Available data below:

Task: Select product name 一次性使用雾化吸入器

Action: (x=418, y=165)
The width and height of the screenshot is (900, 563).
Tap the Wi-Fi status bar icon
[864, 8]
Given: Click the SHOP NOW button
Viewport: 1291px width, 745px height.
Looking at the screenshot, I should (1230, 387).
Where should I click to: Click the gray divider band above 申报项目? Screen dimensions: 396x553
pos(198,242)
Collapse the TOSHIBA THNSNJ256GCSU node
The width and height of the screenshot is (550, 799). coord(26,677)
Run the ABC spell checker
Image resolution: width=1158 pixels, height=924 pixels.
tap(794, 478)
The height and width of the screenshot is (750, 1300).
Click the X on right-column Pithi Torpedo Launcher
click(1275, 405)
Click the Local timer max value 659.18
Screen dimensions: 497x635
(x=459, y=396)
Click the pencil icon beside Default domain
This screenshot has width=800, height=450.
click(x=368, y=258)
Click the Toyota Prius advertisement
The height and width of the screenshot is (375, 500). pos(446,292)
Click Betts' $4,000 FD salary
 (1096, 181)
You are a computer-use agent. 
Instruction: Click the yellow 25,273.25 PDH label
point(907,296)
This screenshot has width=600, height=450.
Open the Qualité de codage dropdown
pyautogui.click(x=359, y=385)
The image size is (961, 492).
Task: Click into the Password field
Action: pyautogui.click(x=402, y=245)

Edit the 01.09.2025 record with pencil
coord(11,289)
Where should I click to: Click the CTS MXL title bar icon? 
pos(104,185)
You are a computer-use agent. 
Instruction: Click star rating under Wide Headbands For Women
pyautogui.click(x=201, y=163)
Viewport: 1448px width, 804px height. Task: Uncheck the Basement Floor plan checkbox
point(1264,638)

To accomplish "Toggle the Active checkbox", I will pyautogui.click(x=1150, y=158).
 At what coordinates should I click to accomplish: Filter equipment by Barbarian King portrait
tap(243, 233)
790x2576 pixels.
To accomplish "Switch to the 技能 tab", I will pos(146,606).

End of Available data.

» **Exercise description**: Looking at the records above, please work out how many lines contain "will" and state only that number.

» **Answer section**: 2